Nel murale che ci presenta, viene illustrata l’attività di produzione del carbone vegetale, indispensabile per il funzionamento delle fucine di Cibiana.
Le miniere di ferro del territorio erano tra le più ricche del nord Italia, hanno rappresentato uno dei capisaldi dell’accordo tra la Serenissima Repubblica di Venezia e il Cadore del 1420 e sono state sfruttate fino alla prima metà del 1900.
Il materiale estratto dava lavoro ad una florida industria del ferro che, alla fine del 1800, contava a Cibiana 51 officine artigianali che, per funzionare, avevano bisogno di molto carbone. Esso era ottenuto attraverso la combustione della legna raccolta in enormi cataste che bruciando ad altissime temperature si trasformava in carbone, chiamate in dialetto le pojate.
La poiata veniva preparata nel bosco là dove si reperiva la legna. Quando era pronta sembrava una piccola montagna.
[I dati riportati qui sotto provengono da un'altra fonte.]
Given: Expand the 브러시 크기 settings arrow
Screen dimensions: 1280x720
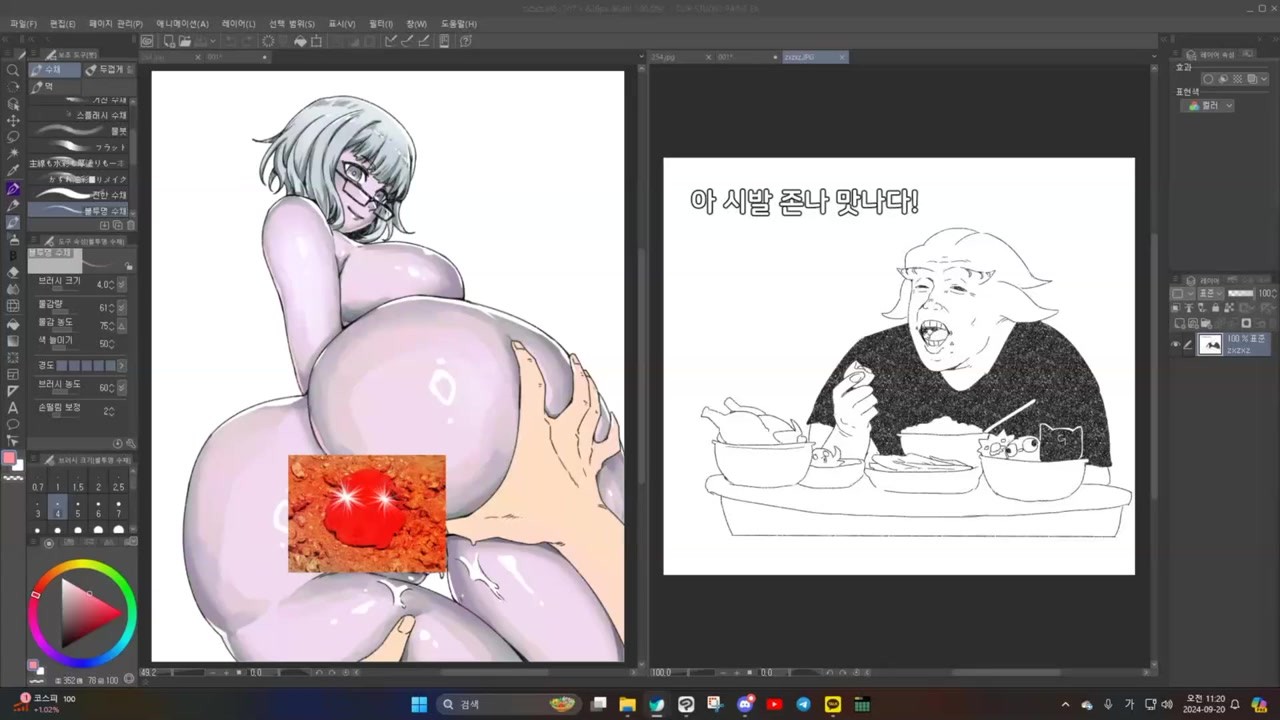Looking at the screenshot, I should [121, 285].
Al centro veniva acceso il fuoco che poi veniva alimentato costantemente con nuova legna.
La combustione della legna continuava per 10/12 giorni e i carbonai dovevano vegliare continuamente il processo poiché, se la legna si fosse incendiata, anziché carbone sarebbe rimasta solo cenere. La combustione veniva controllata aprendo e chiudendo delle apertura poste alla base della catasta, indirizzando così il calore dove necessitava.
Il murale ci trasmette quanto frenetico potesse essere il lavoro intorno alla pojata. I tratti rapidi esprimono la determinazione di portare a compimento un lavoro faticoso e delicato ma essenziale per il benessere della comunità.
Le figure poco dettagliate, l’assenza di colori in diverse parti del dipinto, i dettagli appena accennati rendono lo spettatore partecipe della rapidità di azione necessaria a governare questo processo e si riesce a percepire quanto questo lavoro fosse concitato.
L’osservatore viene catapultato nella scena grazie al modo in cui il pittore riesce a mostrare con pochi tratti, non tanto ciò che vedrebbe l’occhio umano osservando una foto dell’attività, ma piuttosto quello che ne percepirebbe se fosse presente.
Terminato il procedimento, il carbone veniva caricato nelle ceste, che potevano pesare anche più di 50 chili e portate sulle spalle fino alle fucine per la lavorazione del ferro, che si trovavano nelle contrade del paese.
Il pericolo di innescare incendi era sempre presente in queste attività e ci sono due murales che ce lo ricordano. Riccardo Nesi nel 1994 ha dipinto Incendio a Pianezze nel punto esatto in cui il fuoco si fermò il 3 agosto 1852 mentre a Cibiana di sotto nel 1987 il pittore spagnolo Agustin Espanol Vinas ha raccontato l’incendio della contrada avvenuto 10 anni prima.